Skip to main content
Version: v1.8

Observability Dashboards

Accessing and understand the Grafana dashboards.

This document explains how to access the Grafana dashboards and what each dashboard displays.

Accessing Grafana

Via Ingress (Production)

Grafana is accessible through the configured ingress host. The exact URL depends on your environment configuration:

# Example URL
http://grafana.{{ cluster_name }}.{{ cluster_top_level_domain }}

Default Credentials:

  • Username: admin
  • Password: Password provided through inventory.yml

To retrieve the password from Kubernetes:

kubectl get secret -n observability grafana -o jsonpath="{.data.admin-password}" | base64 -d

Available Dashboards

The Phoenix observability stack includes several pre-configured dashboards that are automatically loaded into Grafana.

1. IaaS API (FastAPI)

Purpose: Monitors the IaaS Console API performance and health metrics using OpenTelemetry instrumentation.

Key Metrics:

  • Requests per Second (RPS) - Total request rate across all routes
  • Error Rate (%) - Percentage of 5xx HTTP errors
  • Average Latency (ms) - Mean response time
  • RPS by Route - Request rate broken down by API endpoint
  • p95 Latency by Route - 95th percentile latency per endpoint
  • Global Latency Percentiles - p50, p90, p95, p99 latency distribution
  • Response Codes - Distribution of HTTP status codes (share of traffic)
  • RPS by Method - Request rate by HTTP method (GET, POST, PUT, DELETE, etc.)

[Source records]
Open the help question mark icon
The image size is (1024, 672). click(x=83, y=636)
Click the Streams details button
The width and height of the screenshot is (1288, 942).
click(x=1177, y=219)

__Short exercise__.
Reproduce the Grafana dashboards page above in full, word for word.

__Task response__.
Skip to main content
Version: v1.8

Observability Dashboards

Accessing and understand the Grafana dashboards.

This document explains how to access the Grafana dashboards and what each dashboard displays.

Accessing Grafana

Via Ingress (Production)

Grafana is accessible through the configured ingress host. The exact URL depends on your environment configuration:

# Example URL
http://grafana.{{ cluster_name }}.{{ cluster_top_level_domain }}

Default Credentials:

  • Username: admin
  • Password: Password provided through inventory.yml

To retrieve the password from Kubernetes:

kubectl get secret -n observability grafana -o jsonpath="{.data.admin-password}" | base64 -d

Available Dashboards

The Phoenix observability stack includes several pre-configured dashboards that are automatically loaded into Grafana.

1. IaaS API (FastAPI)

Purpose: Monitors the IaaS Console API performance and health metrics using OpenTelemetry instrumentation.

Key Metrics:

  • Requests per Second (RPS) - Total request rate across all routes
  • Error Rate (%) - Percentage of 5xx HTTP errors
  • Average Latency (ms) - Mean response time
  • RPS by Route - Request rate broken down by API endpoint
  • p95 Latency by Route - 95th percentile latency per endpoint
  • Global Latency Percentiles - p50, p90, p95, p99 latency distribution
  • Response Codes - Distribution of HTTP status codes (share of traffic)
  • RPS by Method - Request rate by HTTP method (GET, POST, PUT, DELETE, etc.)